Politicians are working to bring reintroduce it after the country’s constitutional court struck it down on a technicality Friday:
On Tuesday, members of parliament supporting a new version of the measure held a press conference to announce that they would try to push a nearly identical version of the Anti Homosexuality Act through parliament within the next three days. The legislators claim to have nearly 100 of their colleagues signed up for the newest attempt to pass the law, according to government watchdog site Parliament Watch. The latest version of the law would look more or less like the old law, imposing stiff jail terms on homosexual individuals and organizations who work on LGBT rights in the country. However, there could be one addition this time: Parlimentarian Nabilah Naggayi Sempala said at the news conference that she’d like to see the law criminalize the act of heterosexual anal intercourse.

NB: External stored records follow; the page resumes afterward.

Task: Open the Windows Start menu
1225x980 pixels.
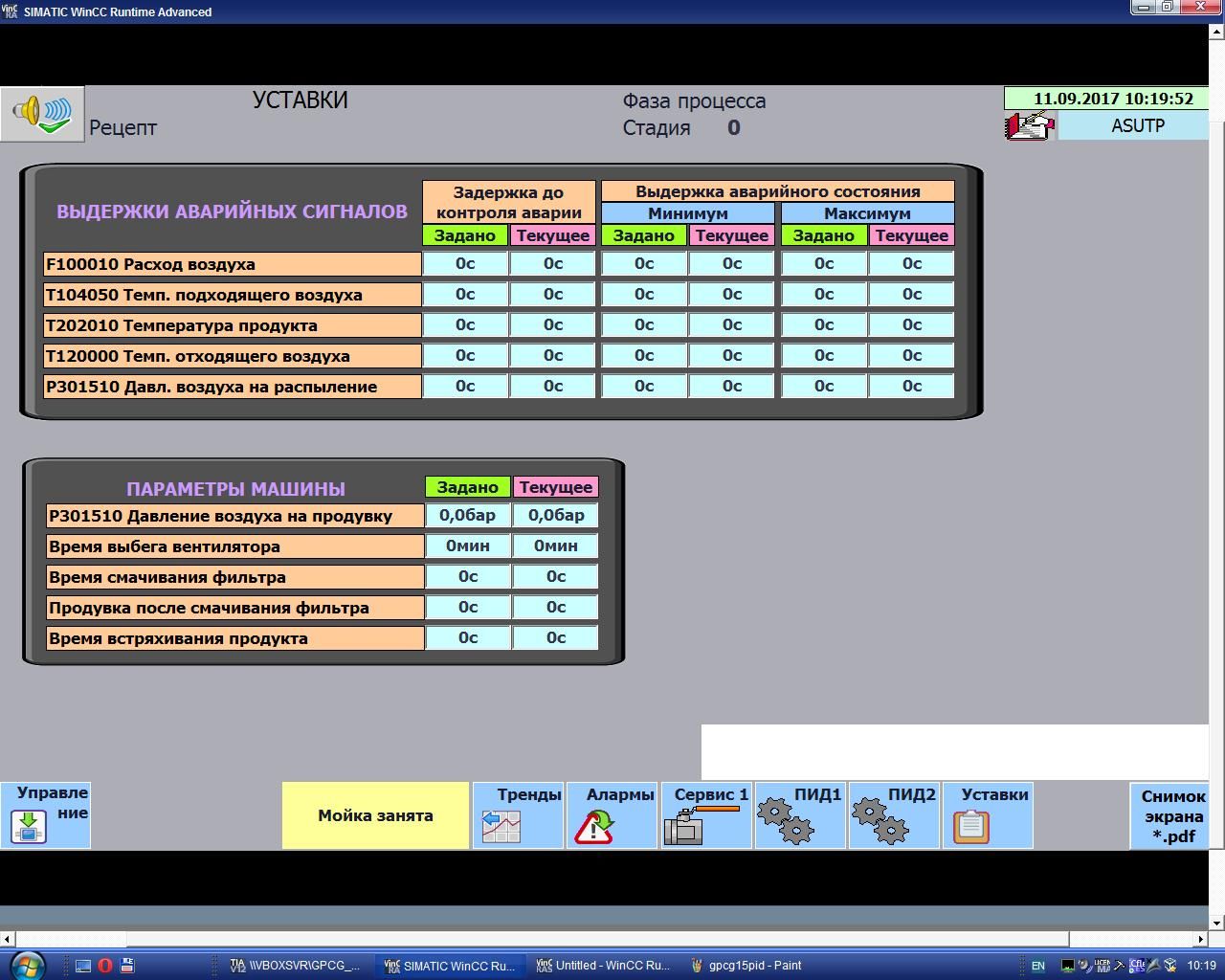Action: click(x=27, y=965)
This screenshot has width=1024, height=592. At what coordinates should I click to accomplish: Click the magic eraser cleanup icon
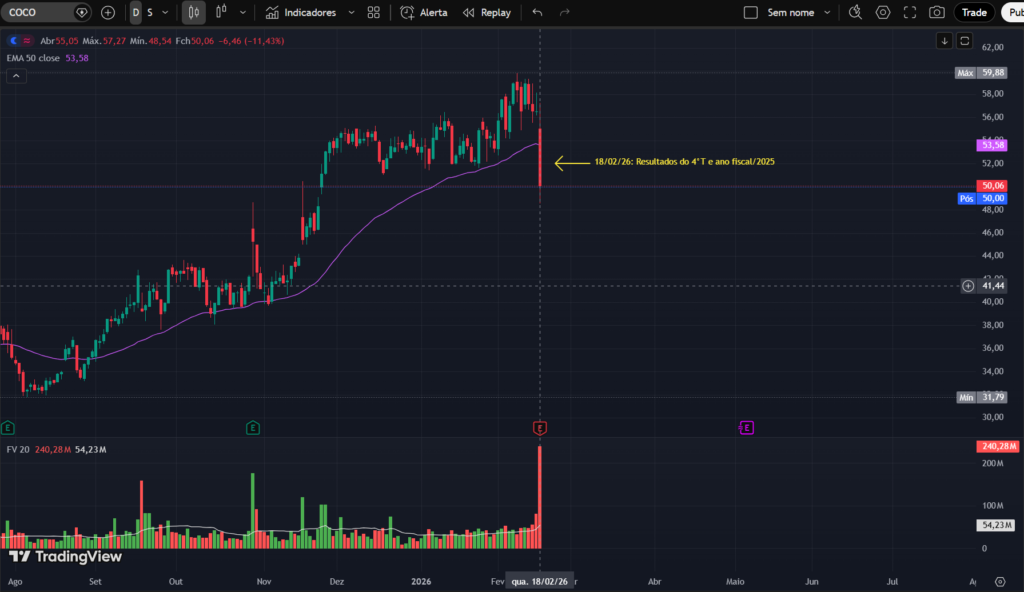pyautogui.click(x=854, y=12)

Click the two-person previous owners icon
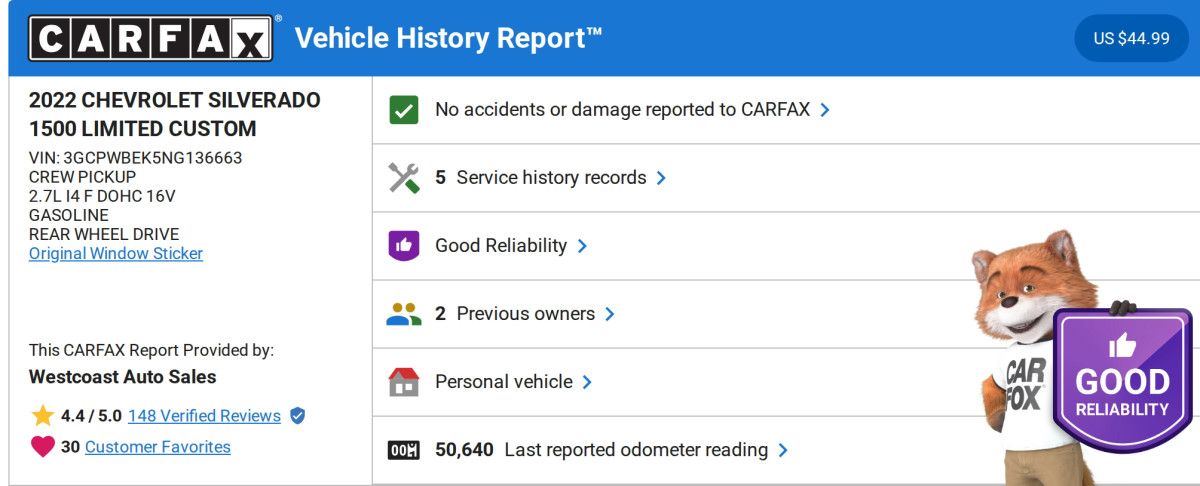403,314
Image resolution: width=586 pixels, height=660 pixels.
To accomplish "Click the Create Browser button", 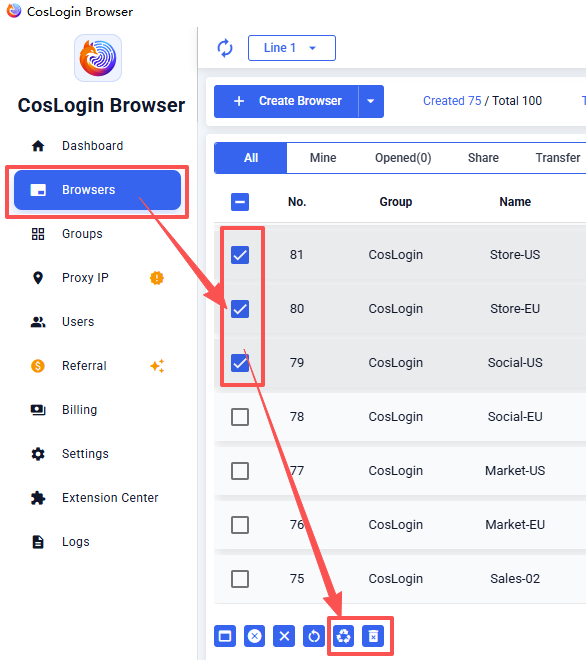I will click(x=286, y=101).
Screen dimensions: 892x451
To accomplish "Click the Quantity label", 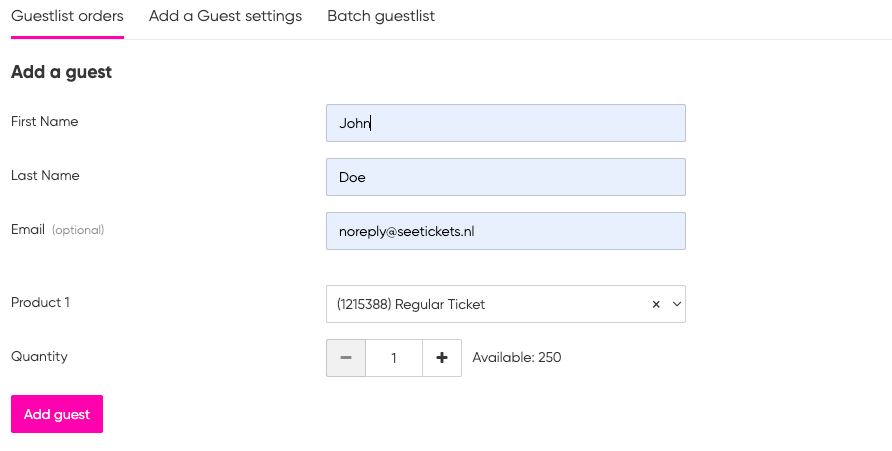I will pyautogui.click(x=39, y=357).
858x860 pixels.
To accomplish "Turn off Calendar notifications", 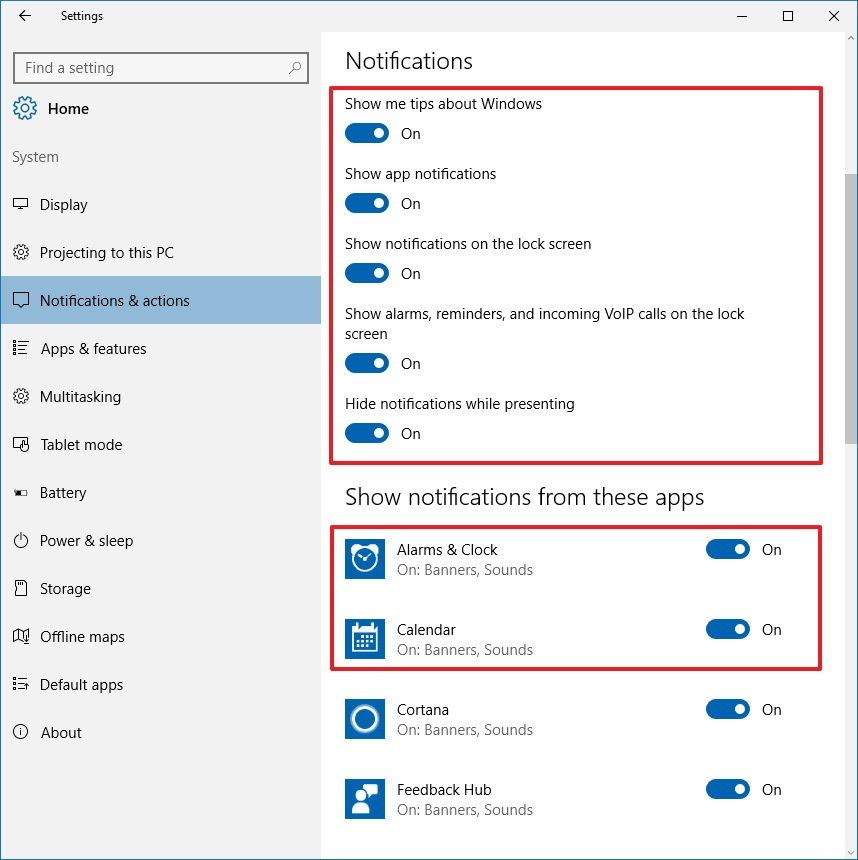I will coord(727,629).
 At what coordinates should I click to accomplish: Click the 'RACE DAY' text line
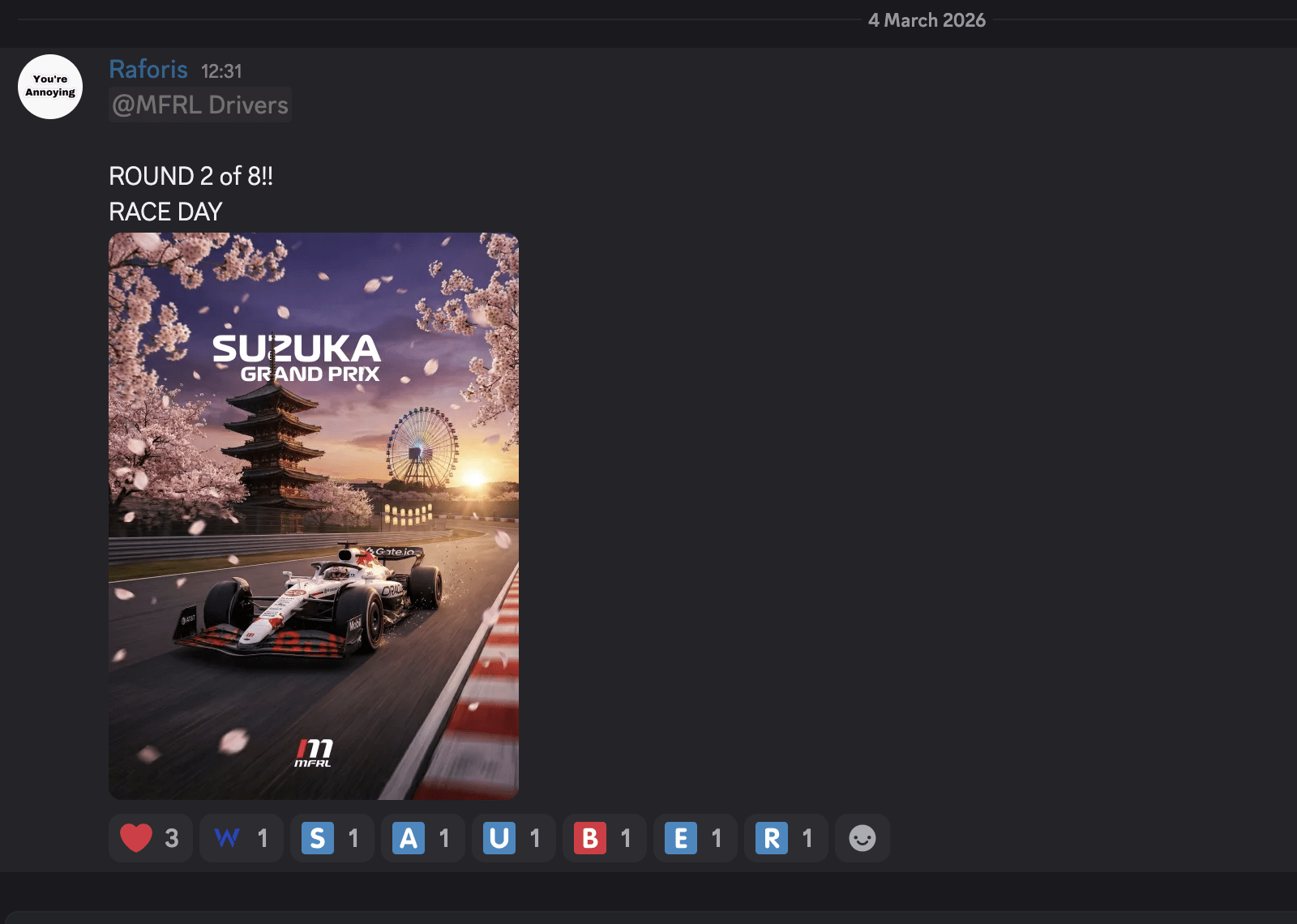(165, 212)
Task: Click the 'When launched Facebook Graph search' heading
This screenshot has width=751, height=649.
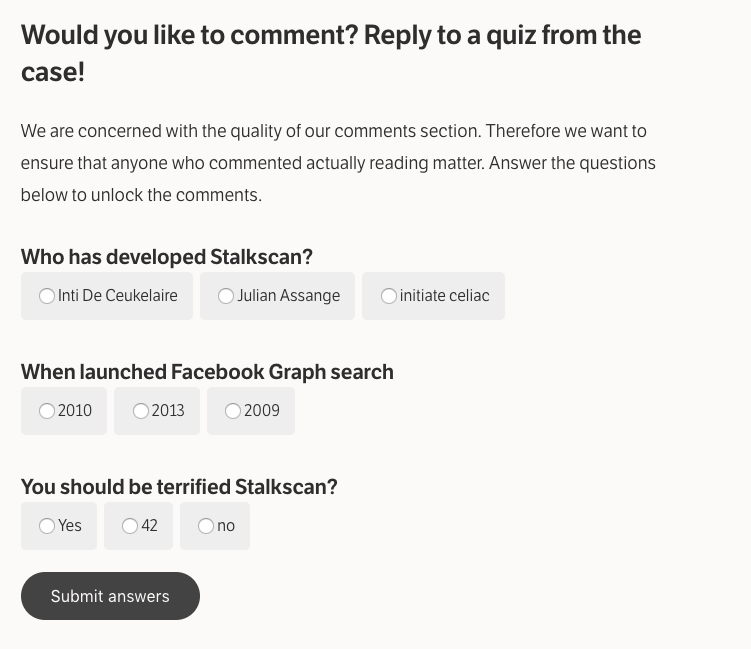Action: coord(207,372)
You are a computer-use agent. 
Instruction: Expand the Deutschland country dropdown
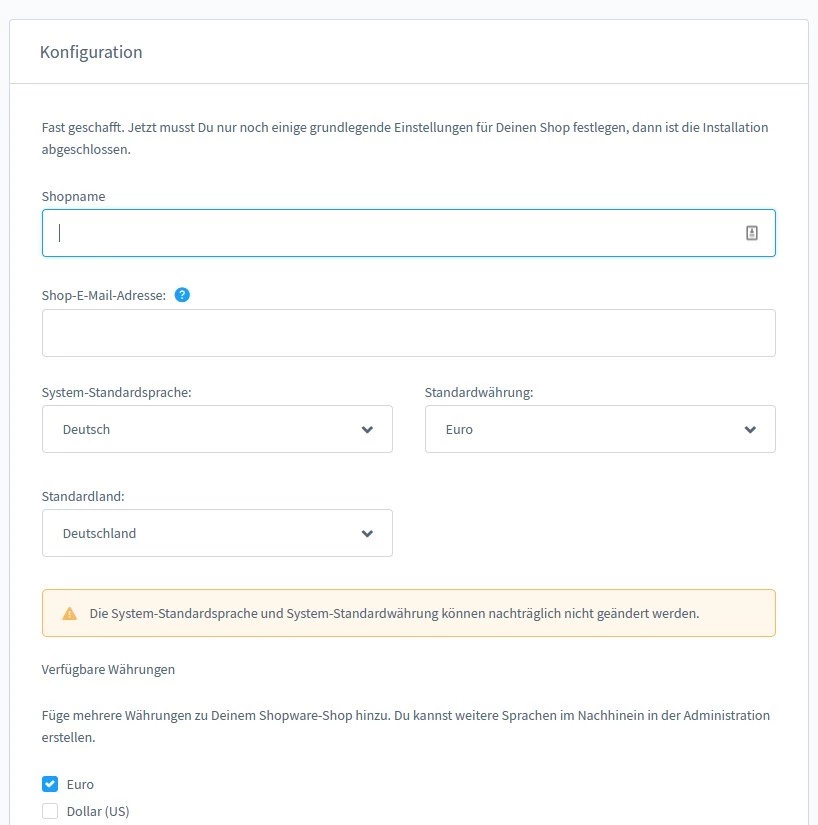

Maybe we were too quick to seize on “actual good news.” Still, Alexis Okeowo suggests things are better for Uganda’s gays now than they were five years ago:
The court’s decision reminded me of Devine, a flamboyant, self-assured general manager for a local company, whom I met two years ago. We had a drink one evening in downtown Kampala, at a neon-lit lounge staffed by a waiter who Devine gleefully told me liked to hit on him. … “The word ‘gay’ wasn’t even mentioned five years back. Now people acknowledge that we are here. It has gotten better these days,” Devine said. He explained to some of his friends that he was gay, and, after their initial surprise, they accepted it. He and his friends could now go to Mulago, a public hospital, to get free H.I.V. testing and counselling. When he went to a clinic with a transgender friend, the doctor recorded the friend’s gender as male, even though he is biologically female. “That’s how far we’ve come,” Devine told me. At the same time, he said, “You wonder who’s watching you, and you have to pretend you’re not gay.”